__RECORDS__:
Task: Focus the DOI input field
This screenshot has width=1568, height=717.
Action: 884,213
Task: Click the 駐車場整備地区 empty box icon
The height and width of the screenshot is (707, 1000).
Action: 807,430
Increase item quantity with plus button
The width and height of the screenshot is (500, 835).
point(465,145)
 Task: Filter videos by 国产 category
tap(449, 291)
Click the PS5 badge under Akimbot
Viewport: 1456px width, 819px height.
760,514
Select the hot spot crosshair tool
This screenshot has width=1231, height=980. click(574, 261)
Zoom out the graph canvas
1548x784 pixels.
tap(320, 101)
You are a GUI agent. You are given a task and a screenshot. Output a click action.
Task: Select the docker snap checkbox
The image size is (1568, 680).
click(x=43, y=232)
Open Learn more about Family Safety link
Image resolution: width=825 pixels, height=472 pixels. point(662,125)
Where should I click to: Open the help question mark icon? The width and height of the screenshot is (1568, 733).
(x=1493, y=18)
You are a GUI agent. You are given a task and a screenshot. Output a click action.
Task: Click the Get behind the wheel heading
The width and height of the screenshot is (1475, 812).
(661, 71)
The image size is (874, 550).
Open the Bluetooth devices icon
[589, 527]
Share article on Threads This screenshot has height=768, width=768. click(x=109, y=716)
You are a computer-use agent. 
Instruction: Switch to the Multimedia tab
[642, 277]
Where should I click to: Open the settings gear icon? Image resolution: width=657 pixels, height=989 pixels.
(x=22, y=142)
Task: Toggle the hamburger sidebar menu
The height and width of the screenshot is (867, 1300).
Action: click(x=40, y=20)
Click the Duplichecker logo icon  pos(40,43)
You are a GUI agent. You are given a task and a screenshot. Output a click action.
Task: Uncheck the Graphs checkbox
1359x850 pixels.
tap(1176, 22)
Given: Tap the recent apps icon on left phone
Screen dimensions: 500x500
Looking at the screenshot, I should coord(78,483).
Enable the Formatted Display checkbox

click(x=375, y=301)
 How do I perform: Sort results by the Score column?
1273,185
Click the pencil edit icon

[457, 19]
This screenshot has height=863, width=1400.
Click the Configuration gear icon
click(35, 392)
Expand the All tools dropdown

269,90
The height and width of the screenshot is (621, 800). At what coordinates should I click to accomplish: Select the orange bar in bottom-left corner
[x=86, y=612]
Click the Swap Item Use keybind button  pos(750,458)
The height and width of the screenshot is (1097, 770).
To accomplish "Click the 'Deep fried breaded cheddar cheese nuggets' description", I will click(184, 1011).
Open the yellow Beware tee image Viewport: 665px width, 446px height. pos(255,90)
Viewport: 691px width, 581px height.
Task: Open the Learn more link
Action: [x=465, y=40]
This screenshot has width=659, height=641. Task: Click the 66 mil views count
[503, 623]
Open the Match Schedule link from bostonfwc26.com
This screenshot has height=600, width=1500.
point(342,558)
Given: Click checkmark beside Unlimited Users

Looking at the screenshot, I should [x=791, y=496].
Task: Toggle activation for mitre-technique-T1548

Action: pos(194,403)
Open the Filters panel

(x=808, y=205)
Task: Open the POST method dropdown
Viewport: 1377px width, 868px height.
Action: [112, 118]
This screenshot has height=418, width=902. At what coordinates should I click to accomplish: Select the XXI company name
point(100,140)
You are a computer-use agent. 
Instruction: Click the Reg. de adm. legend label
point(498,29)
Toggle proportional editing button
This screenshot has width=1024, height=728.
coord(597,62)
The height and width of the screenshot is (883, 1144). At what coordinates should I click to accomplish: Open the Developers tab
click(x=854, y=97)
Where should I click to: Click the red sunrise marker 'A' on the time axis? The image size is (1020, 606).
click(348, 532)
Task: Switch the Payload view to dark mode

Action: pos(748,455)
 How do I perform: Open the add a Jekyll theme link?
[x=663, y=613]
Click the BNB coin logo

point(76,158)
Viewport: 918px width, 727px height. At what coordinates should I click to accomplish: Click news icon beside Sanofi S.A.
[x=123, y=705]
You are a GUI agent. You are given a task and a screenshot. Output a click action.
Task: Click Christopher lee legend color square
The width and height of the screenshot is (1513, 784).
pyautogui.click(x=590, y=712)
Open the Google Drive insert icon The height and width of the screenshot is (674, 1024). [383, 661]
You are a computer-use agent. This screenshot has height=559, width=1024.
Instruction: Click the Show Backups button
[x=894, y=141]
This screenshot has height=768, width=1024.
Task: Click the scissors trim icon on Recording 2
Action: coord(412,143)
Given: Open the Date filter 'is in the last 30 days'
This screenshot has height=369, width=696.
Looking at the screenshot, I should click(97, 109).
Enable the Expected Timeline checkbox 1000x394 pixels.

__TASK INSTRUCTIONS__: Output the entries verbatim.

__EXERCISE RESPONSE__:
Task: Focus the DOI input field
This screenshot has width=1568, height=717.
Action: 884,213
Task: Click the 駐車場整備地区 empty box icon
The height and width of the screenshot is (707, 1000).
Action: 807,430
Increase item quantity with plus button
The width and height of the screenshot is (500, 835).
point(465,145)
 Task: Filter videos by 国产 category
tap(449, 291)
Click the PS5 badge under Akimbot
Viewport: 1456px width, 819px height.
760,514
Select the hot spot crosshair tool
This screenshot has width=1231, height=980. click(574, 261)
Zoom out the graph canvas
1548x784 pixels.
tap(320, 101)
You are a GUI agent. You are given a task and a screenshot. Output a click action.
Task: Select the docker snap checkbox
The image size is (1568, 680).
click(x=43, y=232)
Open Learn more about Family Safety link
Image resolution: width=825 pixels, height=472 pixels. point(662,125)
Where should I click to: Open the help question mark icon? The width and height of the screenshot is (1568, 733).
(x=1493, y=18)
You are a GUI agent. You are given a task and a screenshot. Output a click action.
Task: Click the Get behind the wheel heading
The width and height of the screenshot is (1475, 812).
(661, 71)
The image size is (874, 550).
Open the Bluetooth devices icon
[589, 527]
Share article on Threads This screenshot has height=768, width=768. click(x=109, y=716)
You are a computer-use agent. 
Instruction: Switch to the Multimedia tab
[642, 277]
Where should I click to: Open the settings gear icon? Image resolution: width=657 pixels, height=989 pixels.
(x=22, y=142)
Task: Toggle the hamburger sidebar menu
The height and width of the screenshot is (867, 1300).
Action: click(x=40, y=20)
Click the Duplichecker logo icon  pos(40,43)
You are a GUI agent. You are given a task and a screenshot. Output a click action.
Task: Uncheck the Graphs checkbox
1359x850 pixels.
tap(1176, 22)
Given: Tap the recent apps icon on left phone
Screen dimensions: 500x500
Looking at the screenshot, I should coord(78,483).
Enable the Formatted Display checkbox

click(x=375, y=301)
 How do I perform: Sort results by the Score column?
1273,185
Click the pencil edit icon

[457, 19]
This screenshot has height=863, width=1400.
Click the Configuration gear icon
click(35, 392)
Expand the All tools dropdown

269,90
The height and width of the screenshot is (621, 800). At what coordinates should I click to accomplish: Select the orange bar in bottom-left corner
[x=86, y=612]
Click the Swap Item Use keybind button  pos(750,458)
The height and width of the screenshot is (1097, 770).
To accomplish "Click the 'Deep fried breaded cheddar cheese nuggets' description", I will click(184, 1011).
Open the yellow Beware tee image Viewport: 665px width, 446px height. pos(255,90)
Viewport: 691px width, 581px height.
Task: Open the Learn more link
Action: [x=465, y=40]
This screenshot has width=659, height=641. Task: Click the 66 mil views count
[503, 623]
Open the Match Schedule link from bostonfwc26.com
This screenshot has height=600, width=1500.
point(342,558)
Given: Click checkmark beside Unlimited Users

Looking at the screenshot, I should [x=791, y=496].
Task: Toggle activation for mitre-technique-T1548

Action: pos(194,403)
Open the Filters panel

(x=808, y=205)
Task: Open the POST method dropdown
Viewport: 1377px width, 868px height.
Action: [112, 118]
This screenshot has height=418, width=902. At what coordinates should I click to accomplish: Select the XXI company name
point(100,140)
You are a computer-use agent. 
Instruction: Click the Reg. de adm. legend label
point(498,29)
Toggle proportional editing button
This screenshot has width=1024, height=728.
coord(597,62)
The height and width of the screenshot is (883, 1144). At what coordinates should I click to accomplish: Open the Developers tab
click(x=854, y=97)
Where should I click to: Click the red sunrise marker 'A' on the time axis? The image size is (1020, 606).
click(348, 532)
Task: Switch the Payload view to dark mode

Action: pos(748,455)
 How do I perform: Open the add a Jekyll theme link?
[x=663, y=613]
Click the BNB coin logo

point(76,158)
Viewport: 918px width, 727px height. At what coordinates should I click to accomplish: Click news icon beside Sanofi S.A.
[x=123, y=705]
You are a GUI agent. You are given a task and a screenshot. Output a click action.
Task: Click Christopher lee legend color square
The width and height of the screenshot is (1513, 784).
pyautogui.click(x=590, y=712)
Open the Google Drive insert icon The height and width of the screenshot is (674, 1024). [383, 661]
You are a computer-use agent. This screenshot has height=559, width=1024.
Instruction: Click the Show Backups button
[x=894, y=141]
This screenshot has height=768, width=1024.
Task: Click the scissors trim icon on Recording 2
Action: coord(412,143)
Given: Open the Date filter 'is in the last 30 days'
This screenshot has height=369, width=696.
Looking at the screenshot, I should click(97, 109).
Enable the Expected Timeline checkbox 1000x394 pixels.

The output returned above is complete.